Former Labor Secretary Robert Reich is back with a piece in Huffington Post about whether "big money" donations are quashing criticism:
It's bad enough big money is buying off politicians. It's also buying off nonprofits that used to be sources of investigation, information, and social change, from criticizing big money.
Your editor and colleagues believe all enterprises have social aspects (positive and negative). So we were happy to see this piece over PWC Strategies from Eric McNulty arguing that social responsibility is no longer optional for companies:
The growing trend for business leaders to embrace solving social problems and behaving more responsibly is unmistakable. It is commendable, and I applaud it. But it also reminds me of the old quip that Columbus didn’t discover America because it was already there.
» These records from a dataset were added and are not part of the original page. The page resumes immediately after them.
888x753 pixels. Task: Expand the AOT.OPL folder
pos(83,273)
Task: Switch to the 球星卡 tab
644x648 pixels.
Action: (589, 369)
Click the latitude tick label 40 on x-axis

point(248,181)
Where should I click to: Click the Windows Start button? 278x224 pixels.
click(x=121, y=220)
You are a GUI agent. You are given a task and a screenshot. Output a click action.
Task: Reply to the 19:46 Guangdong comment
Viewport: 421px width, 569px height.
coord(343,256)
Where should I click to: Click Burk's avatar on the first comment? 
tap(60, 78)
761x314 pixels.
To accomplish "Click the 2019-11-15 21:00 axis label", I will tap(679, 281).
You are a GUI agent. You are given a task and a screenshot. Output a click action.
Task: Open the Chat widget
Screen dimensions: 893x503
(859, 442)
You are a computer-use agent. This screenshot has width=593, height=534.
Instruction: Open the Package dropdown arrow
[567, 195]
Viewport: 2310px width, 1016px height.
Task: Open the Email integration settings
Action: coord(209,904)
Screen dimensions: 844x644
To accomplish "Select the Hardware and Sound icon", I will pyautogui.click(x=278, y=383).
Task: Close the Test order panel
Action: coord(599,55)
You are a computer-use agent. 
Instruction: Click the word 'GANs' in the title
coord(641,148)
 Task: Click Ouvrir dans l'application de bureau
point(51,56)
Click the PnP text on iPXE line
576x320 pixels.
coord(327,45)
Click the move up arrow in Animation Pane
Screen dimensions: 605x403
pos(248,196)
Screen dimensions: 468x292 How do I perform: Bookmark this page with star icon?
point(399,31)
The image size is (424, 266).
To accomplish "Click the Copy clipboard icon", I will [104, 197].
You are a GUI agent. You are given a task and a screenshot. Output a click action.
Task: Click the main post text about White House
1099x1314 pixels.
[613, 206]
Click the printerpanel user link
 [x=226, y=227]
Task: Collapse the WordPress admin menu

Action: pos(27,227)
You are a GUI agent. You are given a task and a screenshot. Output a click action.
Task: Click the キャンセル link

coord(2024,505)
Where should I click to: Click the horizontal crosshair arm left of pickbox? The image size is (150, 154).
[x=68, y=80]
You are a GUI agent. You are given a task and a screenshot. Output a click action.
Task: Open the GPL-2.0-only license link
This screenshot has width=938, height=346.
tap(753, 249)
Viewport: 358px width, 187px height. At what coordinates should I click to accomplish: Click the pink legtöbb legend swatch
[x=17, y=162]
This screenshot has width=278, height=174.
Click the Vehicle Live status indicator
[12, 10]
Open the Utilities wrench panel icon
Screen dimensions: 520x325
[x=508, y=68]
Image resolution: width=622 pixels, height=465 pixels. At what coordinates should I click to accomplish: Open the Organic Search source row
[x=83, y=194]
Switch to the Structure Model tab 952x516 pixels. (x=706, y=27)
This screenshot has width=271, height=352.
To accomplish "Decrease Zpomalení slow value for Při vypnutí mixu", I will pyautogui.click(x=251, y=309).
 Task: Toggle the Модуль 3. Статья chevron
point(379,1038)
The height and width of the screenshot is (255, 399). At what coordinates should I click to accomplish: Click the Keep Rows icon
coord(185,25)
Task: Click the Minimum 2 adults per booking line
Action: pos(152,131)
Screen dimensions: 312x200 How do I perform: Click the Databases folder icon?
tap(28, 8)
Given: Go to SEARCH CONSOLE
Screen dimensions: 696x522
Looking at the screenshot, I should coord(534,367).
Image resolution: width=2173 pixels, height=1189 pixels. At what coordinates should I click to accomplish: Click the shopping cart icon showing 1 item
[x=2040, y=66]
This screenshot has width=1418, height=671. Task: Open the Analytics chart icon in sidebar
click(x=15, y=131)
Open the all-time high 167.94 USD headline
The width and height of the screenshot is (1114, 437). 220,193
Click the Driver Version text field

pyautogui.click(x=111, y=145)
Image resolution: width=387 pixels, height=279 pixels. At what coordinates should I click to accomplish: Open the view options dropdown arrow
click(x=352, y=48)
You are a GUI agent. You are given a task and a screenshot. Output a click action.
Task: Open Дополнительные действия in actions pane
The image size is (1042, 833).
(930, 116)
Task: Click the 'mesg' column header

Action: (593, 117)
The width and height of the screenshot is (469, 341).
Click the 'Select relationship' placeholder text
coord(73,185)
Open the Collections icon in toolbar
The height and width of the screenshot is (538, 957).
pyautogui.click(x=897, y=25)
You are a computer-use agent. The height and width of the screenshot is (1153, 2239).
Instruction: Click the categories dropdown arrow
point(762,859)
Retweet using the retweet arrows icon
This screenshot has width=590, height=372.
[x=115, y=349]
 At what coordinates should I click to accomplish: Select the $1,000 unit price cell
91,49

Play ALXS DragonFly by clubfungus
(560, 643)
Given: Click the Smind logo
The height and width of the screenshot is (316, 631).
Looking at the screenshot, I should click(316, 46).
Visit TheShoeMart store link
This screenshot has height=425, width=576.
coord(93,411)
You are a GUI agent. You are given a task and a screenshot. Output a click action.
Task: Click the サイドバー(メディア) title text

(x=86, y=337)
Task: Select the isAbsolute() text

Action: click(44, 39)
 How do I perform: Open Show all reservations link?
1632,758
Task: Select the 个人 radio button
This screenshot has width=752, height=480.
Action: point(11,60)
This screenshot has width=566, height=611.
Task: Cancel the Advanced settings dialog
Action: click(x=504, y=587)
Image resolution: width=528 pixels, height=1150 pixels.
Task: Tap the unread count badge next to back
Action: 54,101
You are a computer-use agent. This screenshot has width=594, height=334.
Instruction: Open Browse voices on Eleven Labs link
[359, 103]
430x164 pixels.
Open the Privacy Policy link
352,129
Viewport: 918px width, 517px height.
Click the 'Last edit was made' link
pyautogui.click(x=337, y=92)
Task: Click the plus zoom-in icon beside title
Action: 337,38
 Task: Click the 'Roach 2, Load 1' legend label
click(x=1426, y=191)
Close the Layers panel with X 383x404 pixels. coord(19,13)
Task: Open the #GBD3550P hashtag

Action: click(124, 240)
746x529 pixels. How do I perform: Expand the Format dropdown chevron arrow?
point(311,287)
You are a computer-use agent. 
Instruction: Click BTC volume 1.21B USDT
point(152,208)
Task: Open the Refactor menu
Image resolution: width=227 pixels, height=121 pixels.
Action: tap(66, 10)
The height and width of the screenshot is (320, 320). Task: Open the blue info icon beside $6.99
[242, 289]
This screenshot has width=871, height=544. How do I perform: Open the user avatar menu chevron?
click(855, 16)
The notion that businesses operate in a bubble where they can pick and choose their responsibilities — where they can pretend their own microeconomic reality that operates independently of macroeconomics, public health, and environmental sustainability — defies both common sense and reality. The increasingly obvious impact of climate change is just one piece of hard-to-ignore evidence.
He goes on to attempt to counter the following four misconceptions such as whether a business needs a social mission, or that shareholders hold special status, or that "capitalist business practices to the world’s most intractable social problems will solve them."